▶ _STATED EXERCISE_:
Please list each line of the records below that contains the word "what". Copy every such line in full.

[An excerpt from a dataset]
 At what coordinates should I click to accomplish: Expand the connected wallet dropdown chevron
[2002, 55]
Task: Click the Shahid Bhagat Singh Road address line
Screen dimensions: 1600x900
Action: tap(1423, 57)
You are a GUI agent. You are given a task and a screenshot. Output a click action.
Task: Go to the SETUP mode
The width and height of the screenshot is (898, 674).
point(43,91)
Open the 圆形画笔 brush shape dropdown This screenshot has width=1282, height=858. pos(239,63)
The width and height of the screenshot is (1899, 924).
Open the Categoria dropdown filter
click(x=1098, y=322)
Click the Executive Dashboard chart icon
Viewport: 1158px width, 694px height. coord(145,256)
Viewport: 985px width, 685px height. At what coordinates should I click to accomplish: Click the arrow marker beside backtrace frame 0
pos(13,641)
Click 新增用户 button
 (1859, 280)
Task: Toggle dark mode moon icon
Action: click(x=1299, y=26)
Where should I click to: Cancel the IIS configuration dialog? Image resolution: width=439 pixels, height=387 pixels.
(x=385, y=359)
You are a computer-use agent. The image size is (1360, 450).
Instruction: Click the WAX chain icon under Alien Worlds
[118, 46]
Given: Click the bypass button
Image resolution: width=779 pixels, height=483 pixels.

▶ _TASK RESPONSE_:
 At what coordinates should I click to accomplish: Expand the connected wallet dropdown chevron
Viewport: 985px width, 685px height. At what coordinates should I click to accomplish: Click the arrow marker beside backtrace frame 0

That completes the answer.